# Your objective
Copy the records word for word, starting at the line that contains "Where should I click to: Click the Object(2" and ending at the line that contains "Toggle the hamburger", both lines included.

# Given entries
'''

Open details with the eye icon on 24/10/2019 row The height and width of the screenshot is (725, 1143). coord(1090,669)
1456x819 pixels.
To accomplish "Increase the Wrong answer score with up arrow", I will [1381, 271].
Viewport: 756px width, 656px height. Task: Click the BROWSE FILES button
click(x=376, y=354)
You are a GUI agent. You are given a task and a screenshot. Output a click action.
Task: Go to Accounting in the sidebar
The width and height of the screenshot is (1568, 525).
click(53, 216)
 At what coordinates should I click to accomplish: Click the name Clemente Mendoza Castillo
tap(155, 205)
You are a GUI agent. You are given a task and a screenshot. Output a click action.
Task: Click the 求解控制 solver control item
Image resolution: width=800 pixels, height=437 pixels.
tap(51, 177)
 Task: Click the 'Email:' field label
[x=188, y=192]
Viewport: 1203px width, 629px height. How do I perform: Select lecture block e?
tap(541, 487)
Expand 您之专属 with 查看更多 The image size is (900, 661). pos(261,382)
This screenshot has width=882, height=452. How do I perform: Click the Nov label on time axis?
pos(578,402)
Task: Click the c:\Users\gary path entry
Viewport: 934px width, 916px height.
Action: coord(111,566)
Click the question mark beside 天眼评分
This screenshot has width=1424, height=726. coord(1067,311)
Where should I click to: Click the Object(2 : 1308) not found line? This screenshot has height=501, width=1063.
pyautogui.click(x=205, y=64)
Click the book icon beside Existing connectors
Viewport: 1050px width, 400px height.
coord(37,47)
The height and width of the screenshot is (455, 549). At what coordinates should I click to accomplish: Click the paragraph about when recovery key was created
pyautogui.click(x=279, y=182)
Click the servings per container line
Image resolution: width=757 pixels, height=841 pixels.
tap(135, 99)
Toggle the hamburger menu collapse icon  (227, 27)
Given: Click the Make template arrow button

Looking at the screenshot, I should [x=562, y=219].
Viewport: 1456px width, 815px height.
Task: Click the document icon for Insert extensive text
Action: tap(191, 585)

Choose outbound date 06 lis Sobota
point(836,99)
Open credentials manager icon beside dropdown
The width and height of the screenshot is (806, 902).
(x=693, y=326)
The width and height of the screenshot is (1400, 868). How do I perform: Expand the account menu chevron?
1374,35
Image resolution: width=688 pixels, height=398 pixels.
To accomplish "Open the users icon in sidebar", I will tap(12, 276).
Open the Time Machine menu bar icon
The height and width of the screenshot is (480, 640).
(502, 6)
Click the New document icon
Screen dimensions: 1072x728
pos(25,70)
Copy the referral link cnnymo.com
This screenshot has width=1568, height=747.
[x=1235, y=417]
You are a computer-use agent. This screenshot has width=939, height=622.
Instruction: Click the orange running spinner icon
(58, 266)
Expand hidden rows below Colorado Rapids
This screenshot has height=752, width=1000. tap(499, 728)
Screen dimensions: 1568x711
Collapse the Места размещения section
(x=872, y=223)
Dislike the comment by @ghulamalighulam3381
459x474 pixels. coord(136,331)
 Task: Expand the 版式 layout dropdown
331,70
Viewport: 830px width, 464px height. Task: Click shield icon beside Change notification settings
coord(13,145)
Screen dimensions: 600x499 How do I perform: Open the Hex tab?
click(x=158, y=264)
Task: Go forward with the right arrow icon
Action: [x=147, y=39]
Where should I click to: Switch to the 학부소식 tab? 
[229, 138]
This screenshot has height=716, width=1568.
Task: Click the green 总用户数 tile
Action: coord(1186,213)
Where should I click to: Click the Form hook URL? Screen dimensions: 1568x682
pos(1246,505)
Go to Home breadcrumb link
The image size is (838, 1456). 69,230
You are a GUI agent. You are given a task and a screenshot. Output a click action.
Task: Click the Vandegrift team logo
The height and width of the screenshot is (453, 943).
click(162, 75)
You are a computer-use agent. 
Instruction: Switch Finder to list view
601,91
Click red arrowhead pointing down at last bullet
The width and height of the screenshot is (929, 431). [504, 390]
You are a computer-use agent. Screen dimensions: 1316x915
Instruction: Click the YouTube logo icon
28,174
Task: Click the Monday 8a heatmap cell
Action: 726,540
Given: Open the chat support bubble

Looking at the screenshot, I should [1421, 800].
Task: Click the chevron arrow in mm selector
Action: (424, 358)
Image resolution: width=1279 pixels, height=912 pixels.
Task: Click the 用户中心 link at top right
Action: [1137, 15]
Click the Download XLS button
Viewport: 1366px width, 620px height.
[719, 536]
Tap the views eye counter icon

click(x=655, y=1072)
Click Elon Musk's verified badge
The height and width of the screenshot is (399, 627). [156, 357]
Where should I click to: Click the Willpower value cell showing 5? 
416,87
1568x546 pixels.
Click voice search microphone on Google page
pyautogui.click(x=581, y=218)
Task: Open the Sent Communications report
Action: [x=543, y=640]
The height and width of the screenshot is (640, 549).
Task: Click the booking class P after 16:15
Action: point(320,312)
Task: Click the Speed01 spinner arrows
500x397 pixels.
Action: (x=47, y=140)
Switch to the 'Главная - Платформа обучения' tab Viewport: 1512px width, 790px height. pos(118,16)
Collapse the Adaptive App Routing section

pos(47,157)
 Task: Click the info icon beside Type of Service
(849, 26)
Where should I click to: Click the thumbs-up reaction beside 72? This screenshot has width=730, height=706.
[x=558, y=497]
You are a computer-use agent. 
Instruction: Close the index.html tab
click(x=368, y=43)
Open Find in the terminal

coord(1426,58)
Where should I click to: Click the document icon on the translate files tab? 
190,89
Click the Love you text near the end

'''

# Full response
Where should I click to: Click the Object(2 : 1308) not found line? This screenshot has height=501, width=1063.
pyautogui.click(x=205, y=64)
Click the book icon beside Existing connectors
Viewport: 1050px width, 400px height.
coord(37,47)
The height and width of the screenshot is (455, 549). At what coordinates should I click to accomplish: Click the paragraph about when recovery key was created
pyautogui.click(x=279, y=182)
Click the servings per container line
Image resolution: width=757 pixels, height=841 pixels.
tap(135, 99)
Toggle the hamburger menu collapse icon  (227, 27)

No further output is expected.